Economist Alicia Munnell, one of the nation’s leading experts on retirement, has some advice that may seem counterintuitive: The key to a successful retirement, she says, is not to retire.

Munnell, 82, has followed her own advice and postponed her retirement for decades. At the end of December, the founding director of the Center for Retirement Research at Boston College will step down after more than two decades at the helm. She will remain with the center as a senior adviser.

“Working longer is the answer. I get a lot of flak about that position — that not everyone can do it,” said Munnell, who also writes the Encore column for MarketWatch (and will continue to do so when she steps down from her director role). “I know people have health issues. I know people have physical jobs they can’t continue. But for a large portion of the population, work as long as you can. Get larger Social Security payments, have a smaller number of years to support yourself.”

The average retirement age in the U.S. is 62, according to a 2024 MassMutual survey. And about six in 10 retirees left the workforce before they planned to, according to the Transamerica Center for Retirement Studies.

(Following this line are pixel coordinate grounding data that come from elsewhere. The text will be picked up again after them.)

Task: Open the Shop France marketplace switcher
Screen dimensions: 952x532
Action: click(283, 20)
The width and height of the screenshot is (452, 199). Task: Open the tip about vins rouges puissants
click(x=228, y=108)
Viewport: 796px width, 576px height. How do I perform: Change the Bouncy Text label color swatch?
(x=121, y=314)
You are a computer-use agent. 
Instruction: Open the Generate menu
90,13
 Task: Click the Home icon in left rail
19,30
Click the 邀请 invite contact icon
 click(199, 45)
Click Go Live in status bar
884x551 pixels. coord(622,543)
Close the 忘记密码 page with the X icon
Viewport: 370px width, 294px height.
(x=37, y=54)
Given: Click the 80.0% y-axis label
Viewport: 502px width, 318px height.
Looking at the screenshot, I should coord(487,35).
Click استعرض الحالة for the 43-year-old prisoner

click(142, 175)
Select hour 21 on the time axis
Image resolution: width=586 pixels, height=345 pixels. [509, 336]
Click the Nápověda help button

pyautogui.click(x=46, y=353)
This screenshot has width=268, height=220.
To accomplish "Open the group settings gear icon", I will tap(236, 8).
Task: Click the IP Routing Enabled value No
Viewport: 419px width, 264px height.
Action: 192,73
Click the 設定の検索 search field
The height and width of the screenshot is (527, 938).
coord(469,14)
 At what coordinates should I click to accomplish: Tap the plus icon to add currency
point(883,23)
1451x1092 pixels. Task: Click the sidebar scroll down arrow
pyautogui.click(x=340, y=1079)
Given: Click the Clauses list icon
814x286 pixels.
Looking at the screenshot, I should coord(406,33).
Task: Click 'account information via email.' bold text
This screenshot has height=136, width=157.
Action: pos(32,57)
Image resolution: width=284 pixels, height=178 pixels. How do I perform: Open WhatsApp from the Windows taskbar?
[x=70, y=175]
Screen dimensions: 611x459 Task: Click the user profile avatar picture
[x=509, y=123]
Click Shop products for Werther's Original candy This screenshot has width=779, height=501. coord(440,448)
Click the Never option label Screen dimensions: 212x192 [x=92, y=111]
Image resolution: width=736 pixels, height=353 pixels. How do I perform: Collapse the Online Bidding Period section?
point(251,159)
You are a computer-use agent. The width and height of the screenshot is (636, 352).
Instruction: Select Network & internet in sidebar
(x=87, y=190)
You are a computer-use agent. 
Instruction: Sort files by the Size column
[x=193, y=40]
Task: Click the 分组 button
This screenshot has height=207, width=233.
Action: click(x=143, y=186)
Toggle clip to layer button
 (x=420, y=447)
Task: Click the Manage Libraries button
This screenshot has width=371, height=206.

Munnell’s other advice may be simple, but it’s powerful, especially for young people just starting out in the workforce who have decades of potential compound investment growth in their future. The best moves they can make, she said, are to start saving for retirement as early as possible, to save enough to at least get a full matching contribution from their employer, and to plan for a long career.

“Plan to work longer, and put yourself in a position where you can work longer. Do all this, and you’ll be in pretty good shape financially,” Munnell said.

Prior to working at the Center for Retirement Research, Munnell served as an assistant secretary at the Treasury Department under President Bill Clinton and spent 20 years at the Federal Reserve Bank of Boston, where she became a senior vice president and director of research.